Thursday, August 04, 2005

Life Out of Balance



It's easy to dismiss this sort of artsy documentary off-hand. Once before we were married Cha and I had a roommate who burned African veldt grass to purify himself while rubbing a crystal in his pits in lieu of bathing each morning--Koyaanisqatsi would've been right up his alley. Thinking about him sitting shirtless and Indian-style in the living room of that Loch Raven sweatbox apartment, swaying back and forth to Philip Glass and drumming on his chest? Why, I almost turned the film off at the credits.

That said, I found Reggio's film beautiful and brilliant and immediately after viewing I added the other two in the trilogy to my endless Netflix queue.

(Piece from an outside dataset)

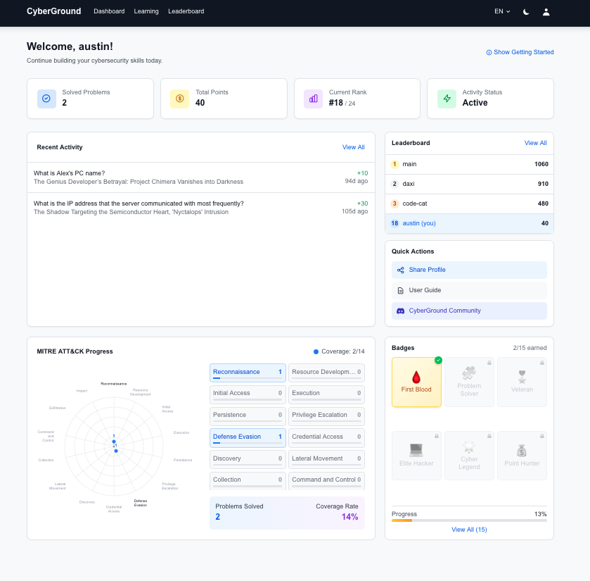Click the Coverage indicator dot
Screen dimensions: 590x581
[316, 351]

Koyaanisqatsi jumps dramatically in tone, from extended quiet visions of nature to war footage to the lovely spiraling of a booster rocket falling endlessly after a space launch catastrophe. At times Reggio films individual people and their hostile curiosity at being filmed accentuates their humanity. Then he'll pull back and show time-lapse footage of factory workers, Grand Central Station patrons, the chaos of the NYTSE. All of that busy-ness, all of that energy. Glass's soundtrack, which I find unlistenable on CD, is perfectly matched to the visuals, most particularly during the more manic sequences.

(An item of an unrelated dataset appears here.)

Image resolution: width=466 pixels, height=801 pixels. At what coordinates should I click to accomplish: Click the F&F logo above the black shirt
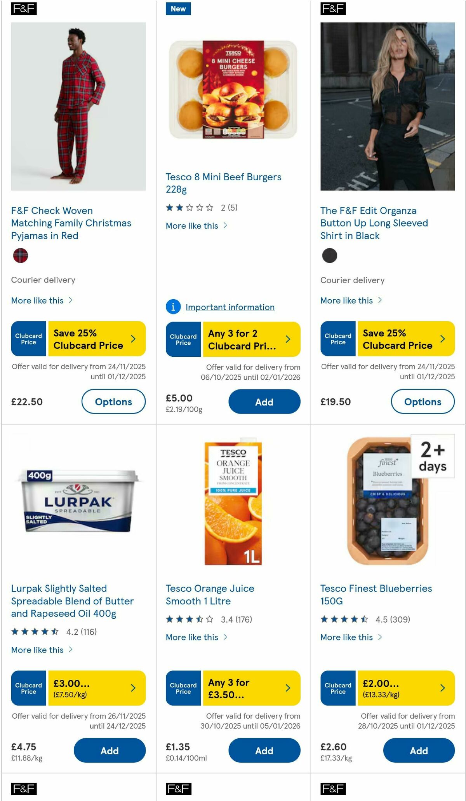tap(333, 9)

Looking at Reggio's cityscape montages I felt how someone from the 1890s might feel seeing our urban centers at night from above; a bit surprised at the brightness and bustle, but a bit disappointed in how things have turned out.

I must note how derivative Baraka was, even to the point of stealing some clever visual metaphors from Koyaanisqatsi. I still like Baraka, though.